Since the inception of the World Health Organization (WHO) Extended Programme on Immunization in 1974, vaccines have saved the lives of approximately 150 million children, and they continue to save 2-5 million lives each...Since the inception of the World Health Organization (WHO) Extended Programme on Immunization in 1974, vaccines have saved the lives of approximately 150 million children, and they continue to save 2-5 million lives each year, according to WHO estimates. The consensus around the benefit and funding of childhood vaccination in low- and middle-income countries has unraveled, and the hard-won gains of the past quarter century are at risk.
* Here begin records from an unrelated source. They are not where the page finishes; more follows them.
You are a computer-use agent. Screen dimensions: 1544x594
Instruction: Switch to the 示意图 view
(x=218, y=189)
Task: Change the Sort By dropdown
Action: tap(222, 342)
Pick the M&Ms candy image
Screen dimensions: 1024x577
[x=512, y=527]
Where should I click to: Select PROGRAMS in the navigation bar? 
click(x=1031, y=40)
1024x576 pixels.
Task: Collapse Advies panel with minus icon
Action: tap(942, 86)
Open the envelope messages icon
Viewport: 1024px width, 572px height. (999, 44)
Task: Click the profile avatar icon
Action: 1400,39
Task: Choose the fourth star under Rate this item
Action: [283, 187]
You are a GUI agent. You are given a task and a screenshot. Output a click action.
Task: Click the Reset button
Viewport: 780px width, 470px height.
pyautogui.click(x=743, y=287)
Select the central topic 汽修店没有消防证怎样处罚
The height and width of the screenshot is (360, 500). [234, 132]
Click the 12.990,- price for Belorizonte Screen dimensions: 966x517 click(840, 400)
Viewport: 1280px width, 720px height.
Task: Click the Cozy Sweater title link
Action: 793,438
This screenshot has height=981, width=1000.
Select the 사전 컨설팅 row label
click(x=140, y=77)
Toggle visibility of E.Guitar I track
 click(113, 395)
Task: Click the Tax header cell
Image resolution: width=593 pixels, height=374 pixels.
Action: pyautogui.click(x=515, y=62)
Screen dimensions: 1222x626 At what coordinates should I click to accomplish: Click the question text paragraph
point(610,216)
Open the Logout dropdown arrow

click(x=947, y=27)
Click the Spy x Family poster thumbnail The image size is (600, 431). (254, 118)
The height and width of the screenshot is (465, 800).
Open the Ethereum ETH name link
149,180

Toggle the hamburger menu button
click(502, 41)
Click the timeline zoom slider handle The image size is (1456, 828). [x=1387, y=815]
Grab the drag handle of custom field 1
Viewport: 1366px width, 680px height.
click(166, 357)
At the same time, in some high-income countries, vaccine hesitancy-sometimes enabled by government policy pronouncements-has led to reductions in vaccination, resulting in outbreaks of measles in countries that had eliminated this disease. Despite these setbacks, advances in vaccine platform technologies, new immunogens, and new and expanding target populations have the potential to extend the direct and indirect effects of vaccination across the life course. In this Perspective, we discuss how each of these advances could shape the future vaccine landscape. We also highlight cross-cutting issues, including those related to equity, manufacturing, funding and vaccine hesitancy, which make successful implementation more complex.